EXERCISE DIRECTIONS →
Copy the records word for word, from their very start through the line that contains "coordinates (52, 233).". Leave out the pictures.

Entries on target coordinates
· · · ·

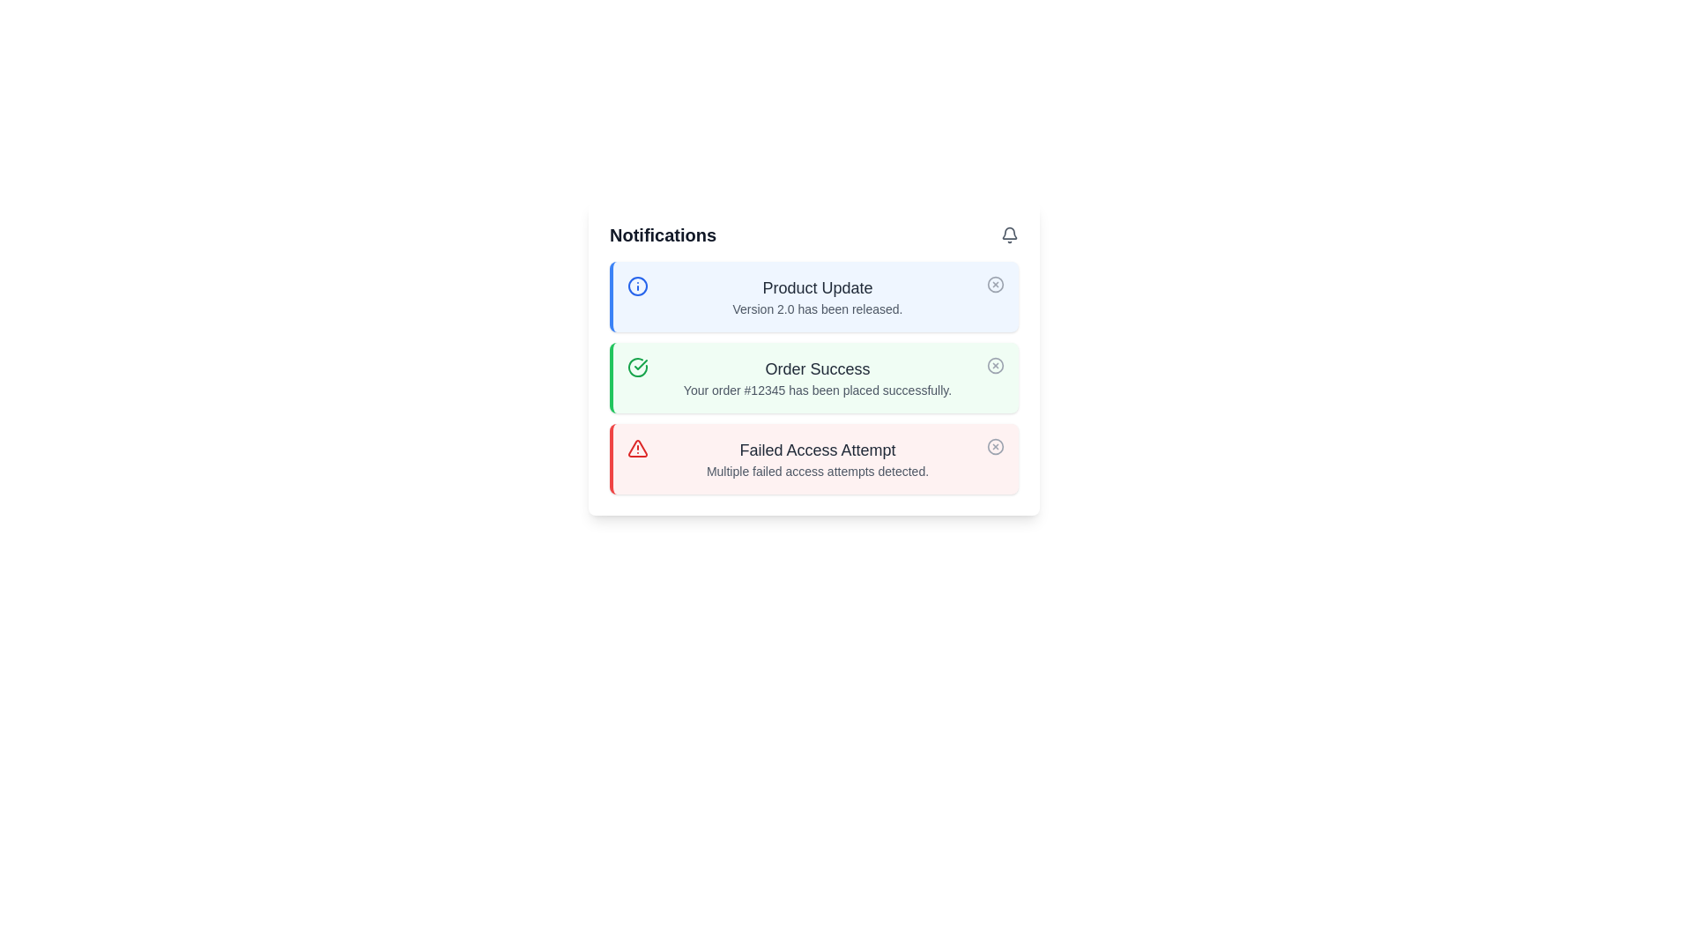 This screenshot has width=1692, height=952. I want to click on the 'Order Success' text label, which is prominently displayed in dark gray within a light green notification box above the smaller text 'Your order #12345 has been placed successfully.', so click(816, 368).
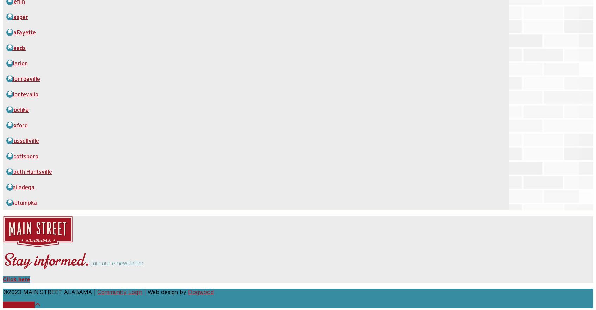 The height and width of the screenshot is (310, 596). What do you see at coordinates (119, 291) in the screenshot?
I see `'Community Login'` at bounding box center [119, 291].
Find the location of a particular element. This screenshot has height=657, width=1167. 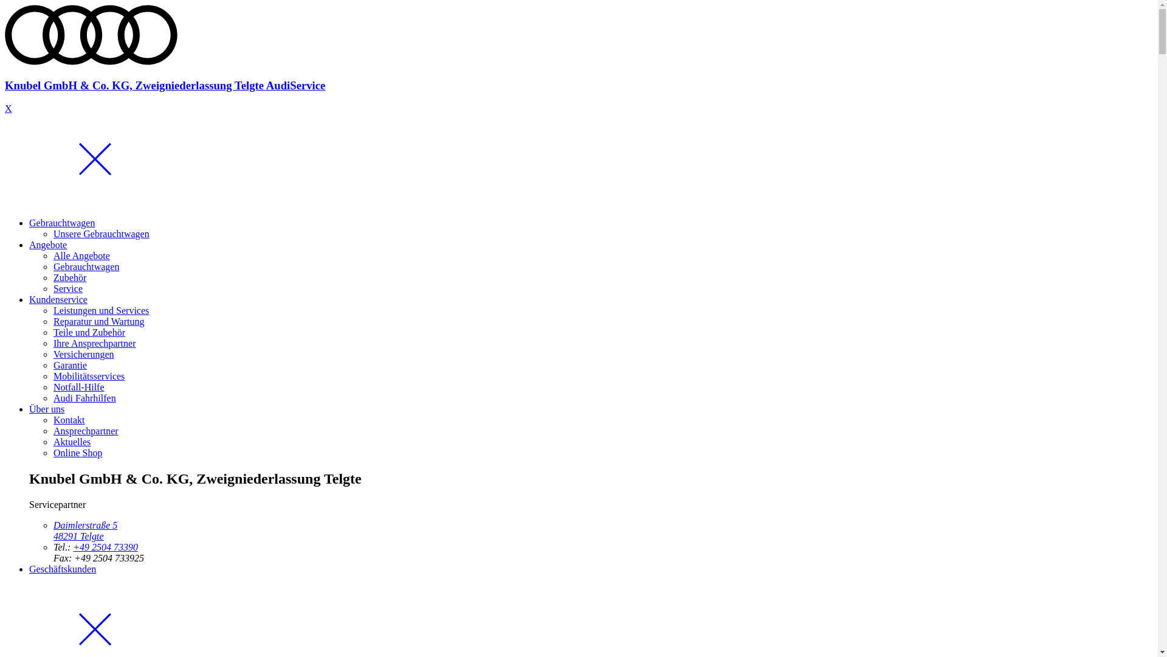

'Unsere Gebrauchtwagen' is located at coordinates (52, 233).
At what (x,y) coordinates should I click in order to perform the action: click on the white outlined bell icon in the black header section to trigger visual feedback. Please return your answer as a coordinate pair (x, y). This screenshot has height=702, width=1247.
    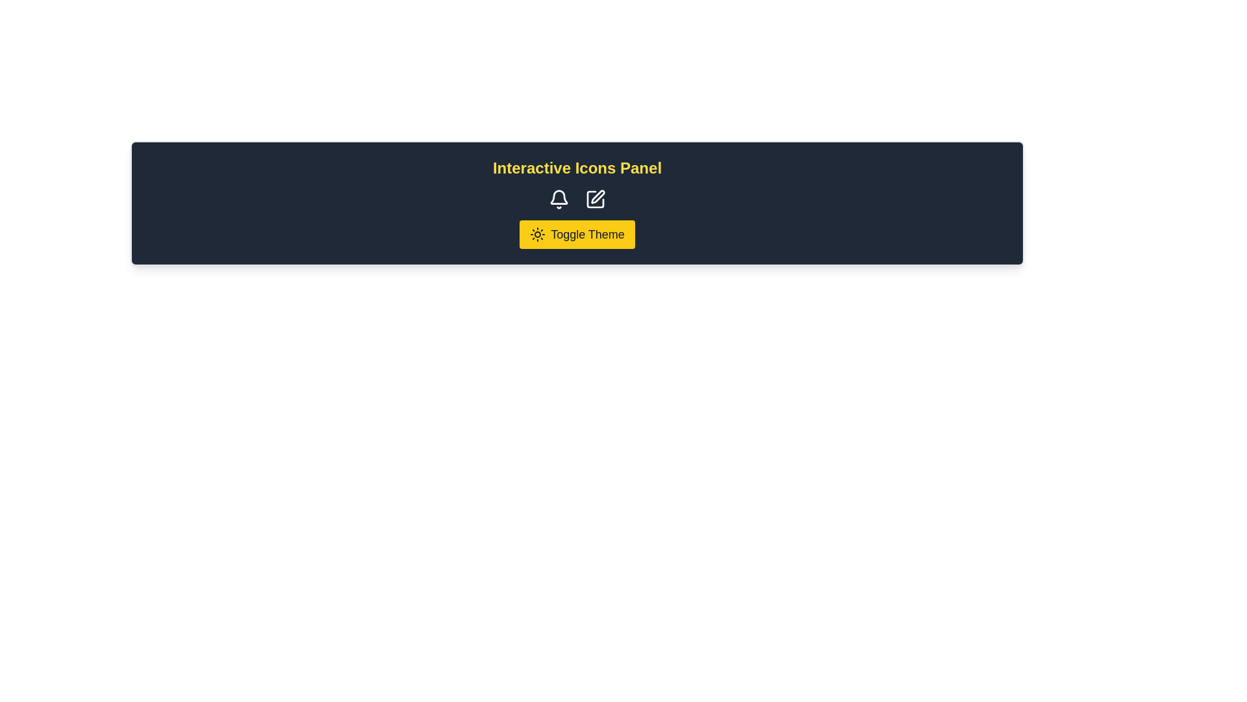
    Looking at the image, I should click on (559, 199).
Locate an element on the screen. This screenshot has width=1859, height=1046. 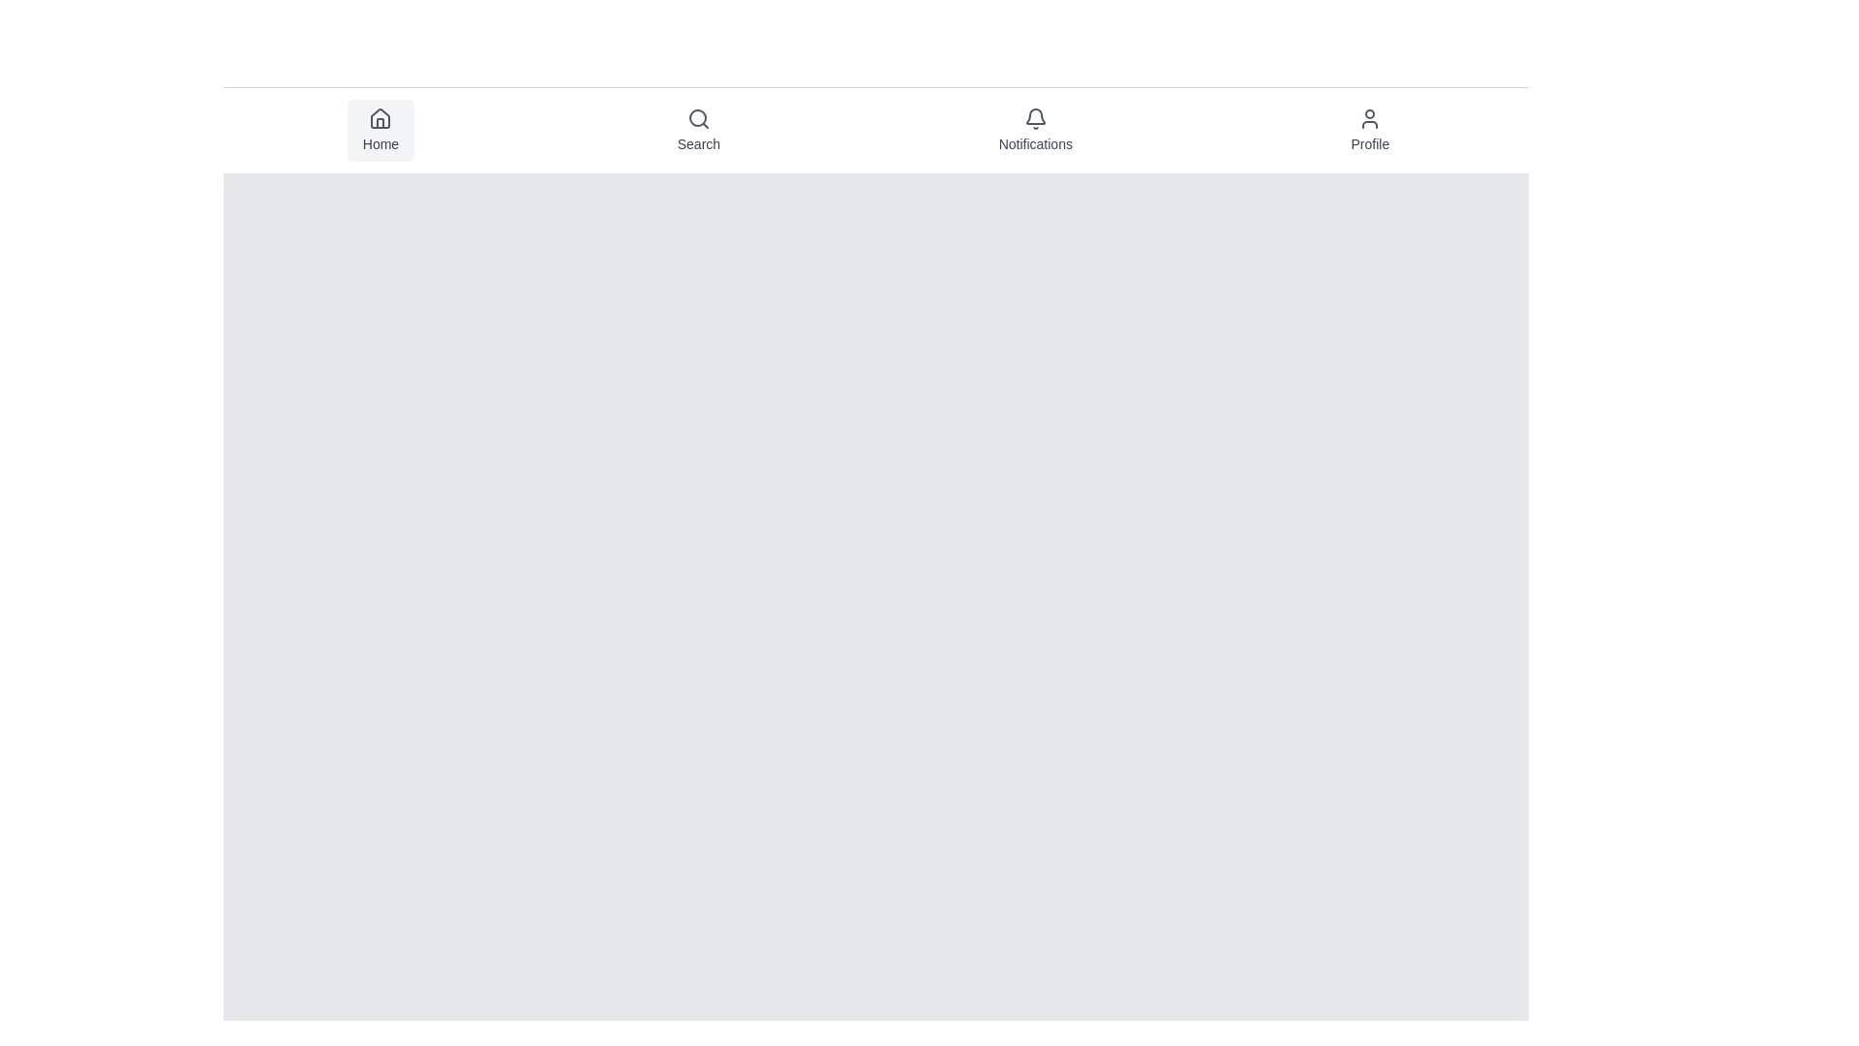
the 'Search' text label, which is medium gray and centrally positioned below an icon in the navigation bar is located at coordinates (697, 143).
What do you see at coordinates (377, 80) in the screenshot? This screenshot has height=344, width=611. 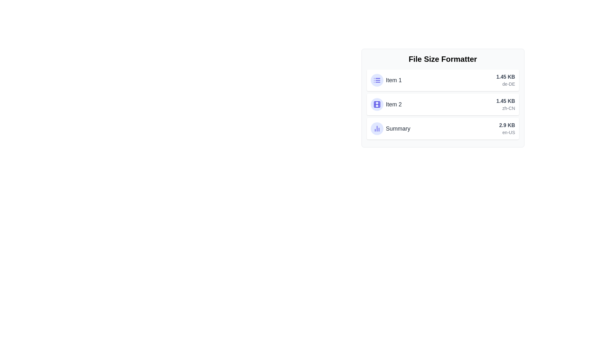 I see `the circular icon with a light indigo background and a list icon inside, located to the left of the list item labeled 'Item 1'` at bounding box center [377, 80].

· · · ·

THE RESULT →
 This screenshot has width=1692, height=952. I want to click on the 'Order Success' text label, which is prominently displayed in dark gray within a light green notification box above the smaller text 'Your order #12345 has been placed successfully.', so click(816, 368).
 The height and width of the screenshot is (310, 596). What do you see at coordinates (119, 291) in the screenshot?
I see `'Community Login'` at bounding box center [119, 291].
Find the location of a particular element. This screenshot has height=657, width=1167. 

'Unsere Gebrauchtwagen' is located at coordinates (52, 233).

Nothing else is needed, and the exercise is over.